However, when applied to the area of multi-morbidity, we see some potential problems. All these different forms of consistency checking apply to a single guideline. When multiple guidelines are relevant for a single patient, as is the case for multi-morbid patients, their simultaneous execution could lead to conflicts. Moreover, in the results of our studies we have found that even within a single guideline conflicts and inconsistencies exist. This suggests that imposing rigorous restrictions on entered guidelines might not be practical.

Furthermore, in our research we have found that certain interactions between recommendations can be excluded based on their preconditions. In GLARE, preconditions are stored as plain text, so an automated analysis of preconditions is difficult.

In [4], Anselma et al. describe their extensions to the GLARE system. They note that their research is the first to focus on the temporal interactions between actions guideline actions with the intent to detect conflicts that actually occur, rather than conflicts that might occur when their effects happen to be active simultaneously. They construct a constraint satisfaction problem based on three sources of information: a user-provided log that describes when certain actions have been executed, temporal constraints extracted from the guidelines as they are expressed in GLARE, and information present in their knowledge base. Once solved using a standard STP constraint propagation network framework, they interpret the results and provide the user with a clear “YES,” “NO” or “MAYBE” to indicate whether an interaction occurs.

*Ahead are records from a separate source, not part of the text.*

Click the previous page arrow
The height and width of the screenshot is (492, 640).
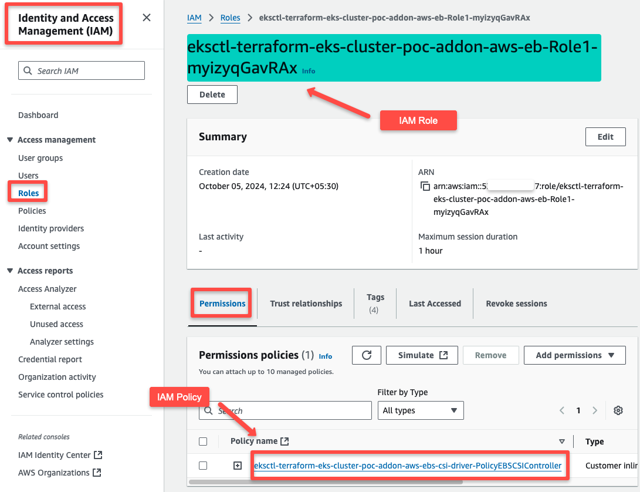(561, 410)
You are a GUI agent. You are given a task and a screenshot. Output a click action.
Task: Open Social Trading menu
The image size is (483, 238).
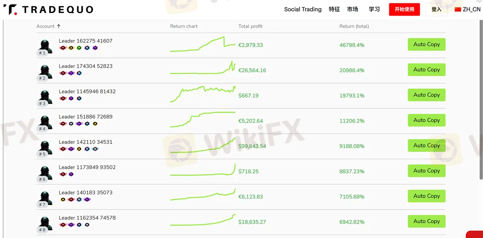tap(303, 10)
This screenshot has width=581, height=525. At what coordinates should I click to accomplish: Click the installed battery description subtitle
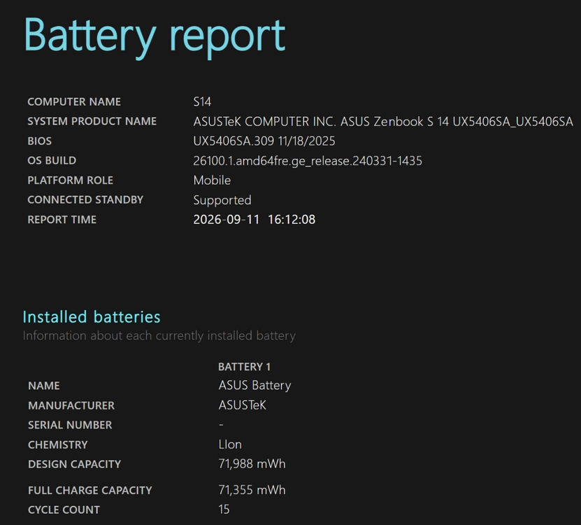point(159,336)
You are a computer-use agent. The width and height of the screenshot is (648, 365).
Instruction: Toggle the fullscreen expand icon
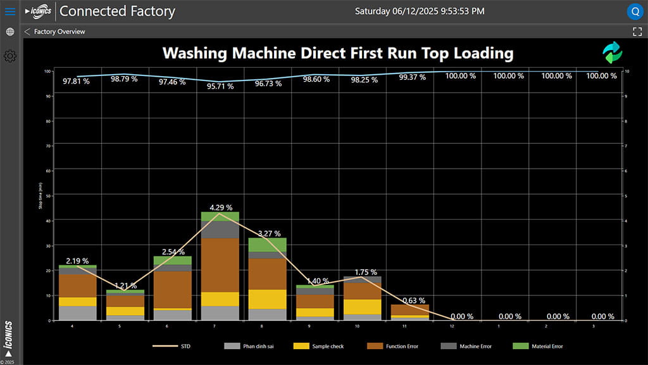637,32
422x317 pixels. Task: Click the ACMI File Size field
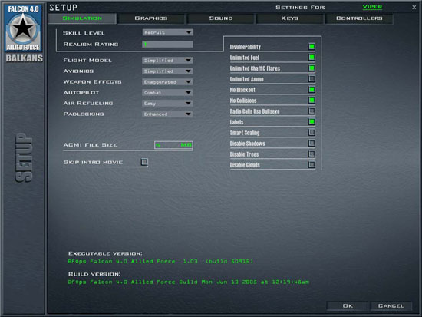pyautogui.click(x=173, y=145)
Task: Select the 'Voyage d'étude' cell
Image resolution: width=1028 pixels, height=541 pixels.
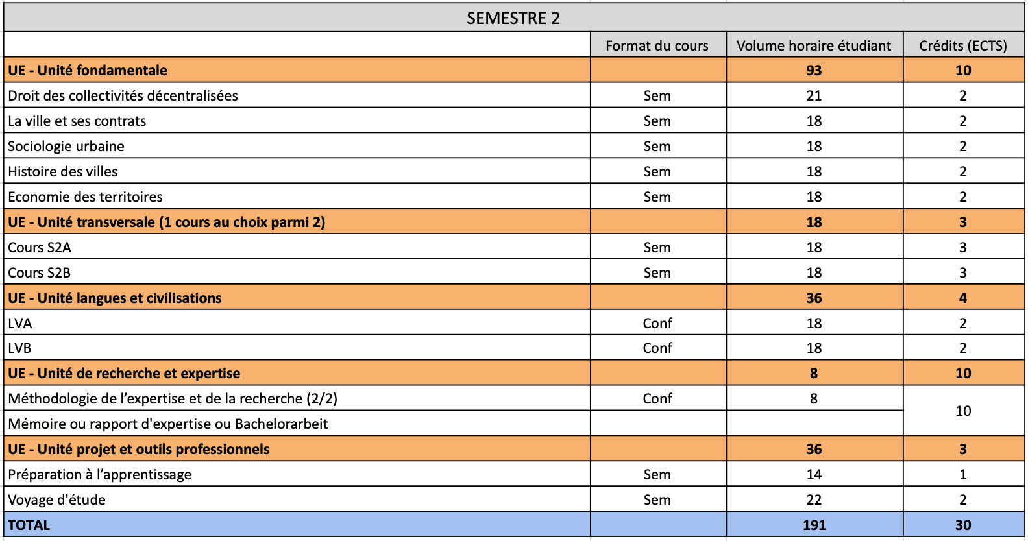Action: [57, 499]
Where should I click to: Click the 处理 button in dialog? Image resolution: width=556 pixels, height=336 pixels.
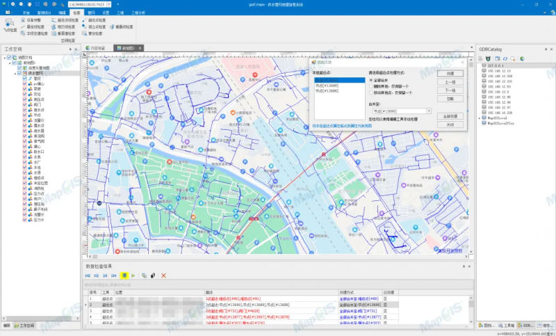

A graphical representation of the solution is also provided, where a timeline is sketched for each time constrained event in such a way that it is clear to a user whether an interaction occurs and what steps need to be taken in order to prevent such an interaction.

Their work is a great addition to conflict detection between clinical guidelines. However, a user is still required to select the recommendations from the guidelines for the system to analyze. This means the user needs to be aware of possible interactions before using the system. In this thesis we present a method to present these possible interactions to a user, requiring only a selection of clinical guidelines to analyze, rather than the actual recommendations. This means that it could be useful for a doctor to use both our program and Anselma’s et al. system in conjunction, to determine whether guideline recommendations could interact for a specific patient.

Another similarity is that both studies use a form of constraint satisfaction programming to detect conflicts. We have used SAT, which is a special kind of constraint satisfaction programming, more specialized than the one [4] use. This raises the question if it would be possible to incorporate our work into the system of Anselma et al. A more in-depth analyses will need to be conducted to conclude if this is indeed possible or not.

4

Method and Contributions

In this section, we describe our methods to answer our research questions.

4.1

Step 1

To test the abilities of the TMR model to describe recommendations from real life guidelines, we first chose a real life guideline. We were looking for a guideline that based its statement on verifiable scientific research. It also needed to be written in English, so that the international scientific community can take part in the discussion. It would have our preference if the guideline was also recently updated. Next, we went through the guideline and identified several recommendations that could possibly interact with each other. Only if we know that interactions are supposed to exist between the recommendations, can we verify any results the TMR model might give us.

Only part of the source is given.